核心解説
この問題は、血液の恒常性(ホメオスタシス)維持において、pH調整(酸塩基平衡)を担う成分を問うています。血液のpHは
7.35~7.45 と極めて狭い範囲に維持されており、この調整は主に体内の緩衝系(Buffer System)によって行われます。
1.
核心概念の分析 (Key Concept):
緩衝作用 (Buffer Action) とは、強い酸や塩基が加わってもpHの急激な変化を抑える働きです。血液中には複数の緩衝系が存在し、特に重要なのが
血漿タンパク (Plasma Protein) による緩衝系と
重炭酸緩衝系 (Bicarbonate Buffer System) です。血漿タンパクは分子内に酸性基と塩基性基の両方を持ち、水素イオン(H⁺)を結合したり放出したりすることでpH調整に貢献します。
2.
正解の根拠 (Answer Rationale): 正解は
血漿タンパク です。血漿タンパク(特にアルブミン)は、弱酸とその塩(共役塩基)の形で存在し、血液中のpH変動に対して緩衝作用を発揮します。これは呼吸性や代謝性の酸塩基平衡障害が生じた際に、第一線で働く即時性の調整機構です。
3.
誤答の分析 (Distractor Analysis):
混同注意! ①番の白血球は免疫機能(感染防御)、③番の赤血球と⑤番のヘモグロビンは酸素運搬機能、④番の血小板は止血機能(一次止血・血栓形成)をそれぞれ主な役割とします。ヘモグロビンもわずかに緩衝作用を持ちますが(酸素化・脱酸素化に伴うpH変化への関与)、問題文で「血液成分」と広く問われている中で、pH調整の主役は血漿タンパクです。
4.
関連概念の整理 (Related Concepts): 血液のpH調整には、この血漿タンパクによる化学的緩衝系に加え、
肺(呼吸性調整:CO₂排出量の調節)と
腎臓(代謝性調整:H⁺排泄とHCO₃⁻再吸収) という生理的緩衝系が連携して働きます。アシドーシス(pH低下)やアルカローシス(pH上昇)の病態を理解する上で、この3つの調整機構の違いを押さえることが重要です。
概念整理: 血液のpH恒常性維持は「化学的緩衝系(血漿タンパク、重炭酸、リン酸)」「呼吸性調節(肺)」「代謝性調節(腎臓)」の三段構えで成り立っています。
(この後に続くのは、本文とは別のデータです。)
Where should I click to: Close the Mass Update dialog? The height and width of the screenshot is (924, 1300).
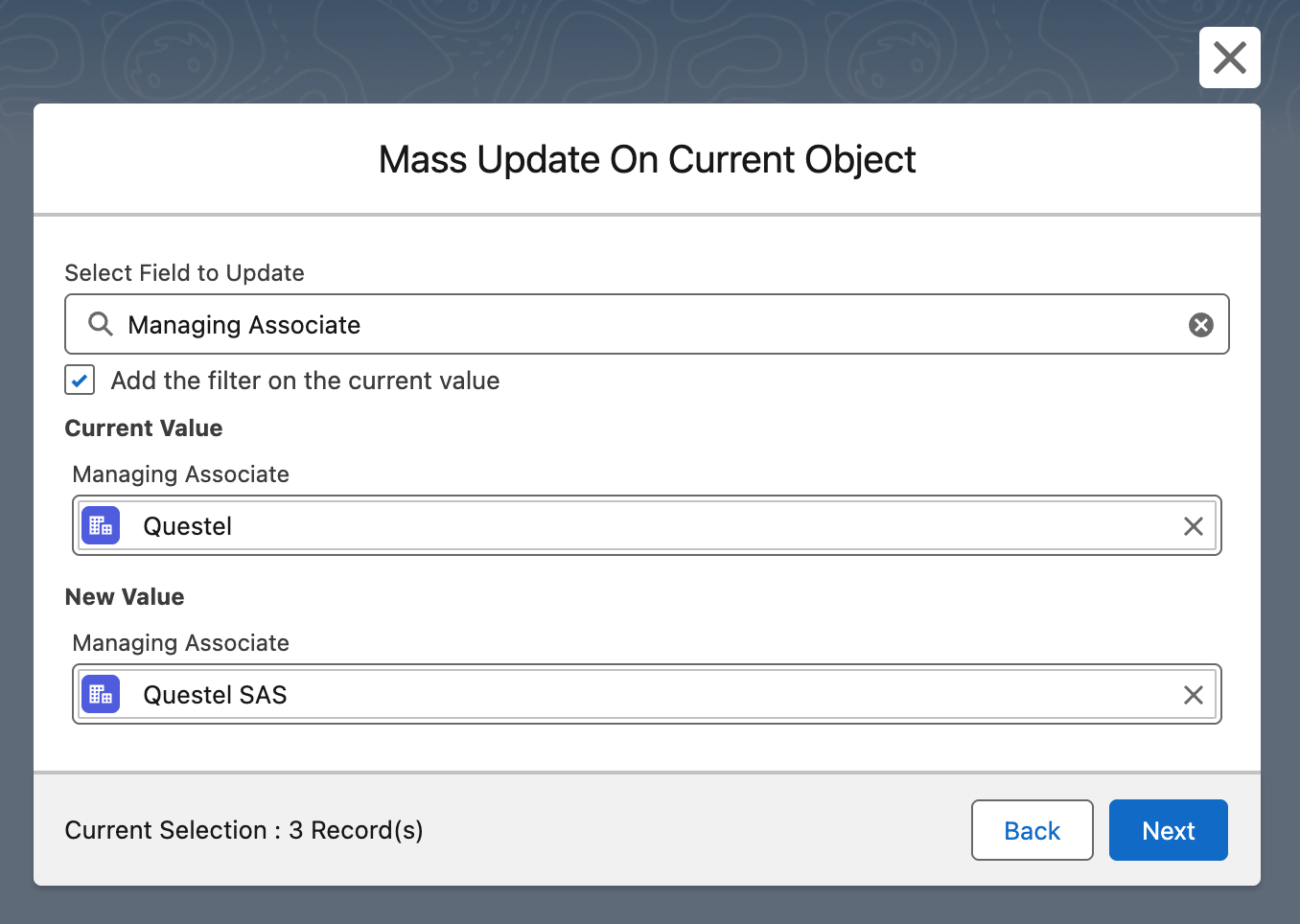click(1229, 58)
即応性は化学的緩衝系が最も高いです。
一目で比較!:
| 血液成分 | 主な機能 | pH調整への関与 |
| 血漿タンパク | 膠質浸透圧維持、物質運搬、緩衝作用 | 中心的役割(緩衝系) |
| 赤血球 | 酸素運搬(ヘモグロビン) | 間接的(ヘモグロビンの酸素化に伴うpH変化) |
| 白血球 | 免疫防御 | ほとんどなし |
| 血小板 | 止血、血栓形成 | なし |
看護過程ポイント: アセスメントでは、血液ガス分析(
動脈血ガス:ABG)の結果を正しく解釈し、pH、PaCO₂、HCO₃⁻の値を確認します。pH異常(アシドーシス/アルカローシス)が認められた場合、その原因が呼吸性か代謝性かを判断し、患者の呼吸状態(呼吸数・深さ・リズム)や腎機能(尿量・BUN/Cr値)と関連付けてアセスメントすることが看護計画立案の基礎となります。
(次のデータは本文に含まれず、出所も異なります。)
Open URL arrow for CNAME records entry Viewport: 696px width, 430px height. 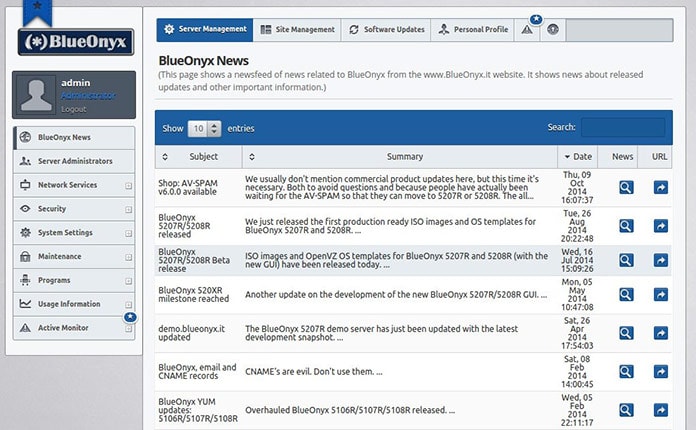660,371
暗記のコツ: 「血(血漿)はpHを緩(緩衝)やかに保つ」と覚えましょう。アルブミンなどの血漿タンパクが緩衝作用の主役であることをイメージしてください。
国試頻出ポイント: 「pH調整に関与する臓器(肺・腎臓)」と「血液成分(血漿タンパク)」の組み合わせは頻出です。呼吸性アシドーシス(CO₂ナルコーシスなど)や代謝性アシドーシス(糖尿病性ケトアシドーシスなど)の病態と合わせて、どの調整機構が働くかを問う問題が出題されやすいです。
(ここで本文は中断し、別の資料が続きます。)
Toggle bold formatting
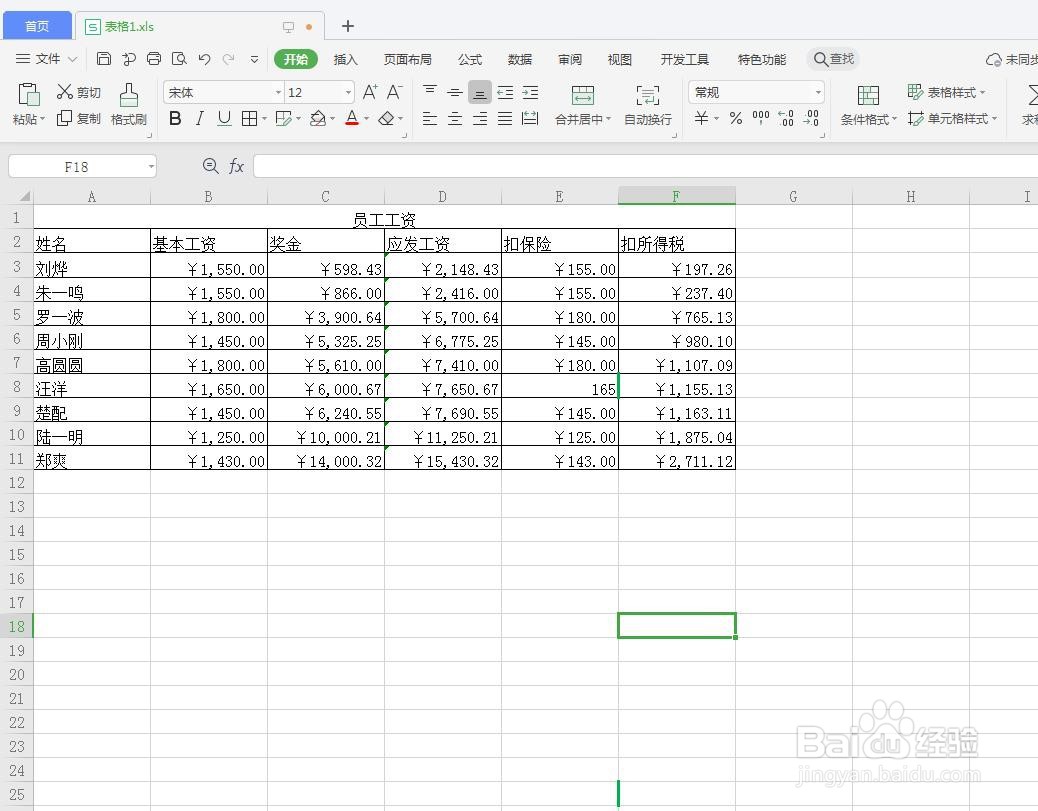Image resolution: width=1038 pixels, height=811 pixels. (x=174, y=118)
出題パターン注意!: 単純な「どれがpH調整に関与するか」という知識問題から、「酸塩基平衡障害の患者に最も適切な看護介入はどれか(例:呼吸性アシドーシスの患者への酸素投与 vs 換気補助)」といった状況設定問題への発展が予想されます。病態と調整機構をセットで覚えましょう。